The assignment, however, was dated four days after the filing of the motion for relief. Therefore, the court concluded that the creditor was an unrelated third party that had no interest in the mortgage or note until after the motion for relief was filed and did not have standing to seek relief from stay.
In the past, demonstrating a recorded and properly assigned security interest was enough proof – a measure that, in the above case, likely would have been sufficient. But now, we are seeing that the promissory note is being demanded more and more by judges in addition to the recorded documents.
This promissory note is especially important because whoever has the ability to produce the original promissory note to the court is considered the person or entity entitled to receive payments under the note – and thus entitled to default the borrower and foreclose.
Unfortunately, promissory notes are documents that regularly fall by the wayside in the ongoing day-to-day management and servicing of a loan, causing it to be nearly impossible at times to produce the promissory note.
An inability to produce the note is perhaps the most problematic obstacle for a mortgagee that seeks to assert its rights. In those instances where it is demanded by a judge, the lien holder may elect to sign a lost-note affidavit, attesting to the date the loan was purchased and for what consideration.
In many cases, the judge will consider the lost-note affidavit when it is accompanied by the recorded mortgage or deed of trust with any subsequent assignments and a title report in order to establish ownership with reasonable certainty. Otherwise, the lien holder may be forced into reconciling with the borrower if it is unable to establish its standing to the court's satisfaction.
Recent rulings by the country's federal and state judges, particularly in the Ohio federal court system, have raised questions about the practice of trading home loans via securitization processes that can make it difficult – or perhaps even impossible – to provide legal clarity on who owns the debt.
One recent en masse ruling was from the Federal District Court in Dayton, Ohio, where the attorney filing for foreclosure on 26 properties was given 30 days to obtain proof that his institutional-lender clients actually owned the mortgages in question. In making this decision, Judge Thomas Rose cited a University of Iowa research study showing that 40% of mortgagees foreclosing on borrowers failed to show proof of ownership.

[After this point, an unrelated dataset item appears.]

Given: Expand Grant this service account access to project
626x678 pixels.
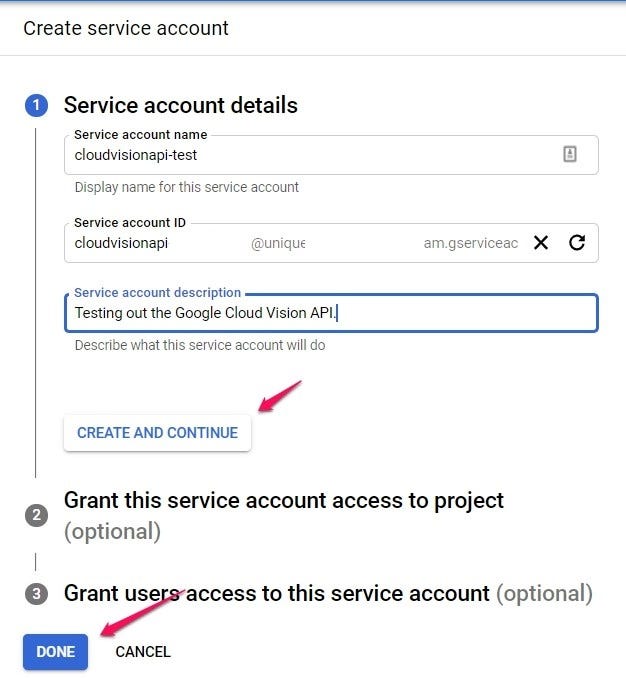Looking at the screenshot, I should pyautogui.click(x=284, y=500).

Meanwhile, according to the Center for Responsible Lending, by the end of 2007, more than 90 subprime lenders had gone out of business – meaning that each loan previously controlled by these firms was assigned to a new servicer.

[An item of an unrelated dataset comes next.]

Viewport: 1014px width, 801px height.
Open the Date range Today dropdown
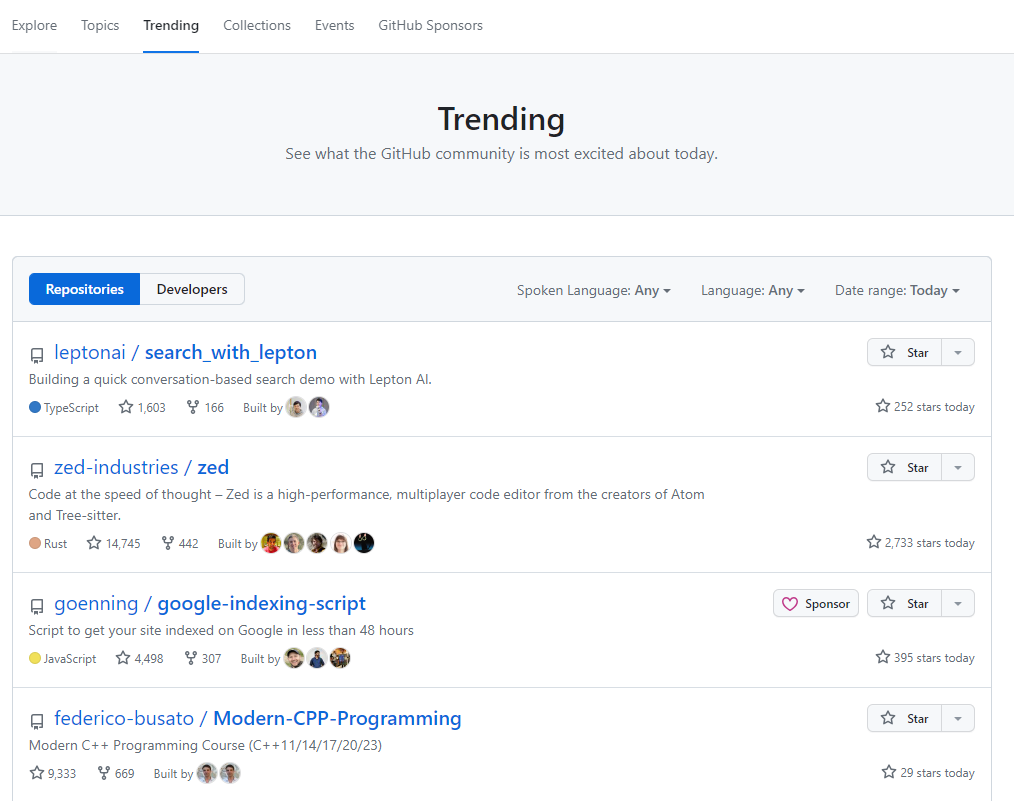point(897,290)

For those assignees, it is critical that the documentation on each loan includes the original promissory note and reflects an accurate recorded assignment. Waiting until the borrower is in default to collect and record the appropriate documents simply delays the ability of the servicer to take judicial action to assert its rights.
The unfortunate reality is that what used to be a relatively smooth judicial process has become increasingly burdensome and – in some cases – nearly impossible to complete satisfactorily. Snags like the promissory note predicament discussed above can pose significant challenges for servicers.
Therefore, it will be up to servicers and their legal counsel to take the required, painstaking measures to ensure every last "t" is crossed and every "i" dotted before pursuing judicial remedies.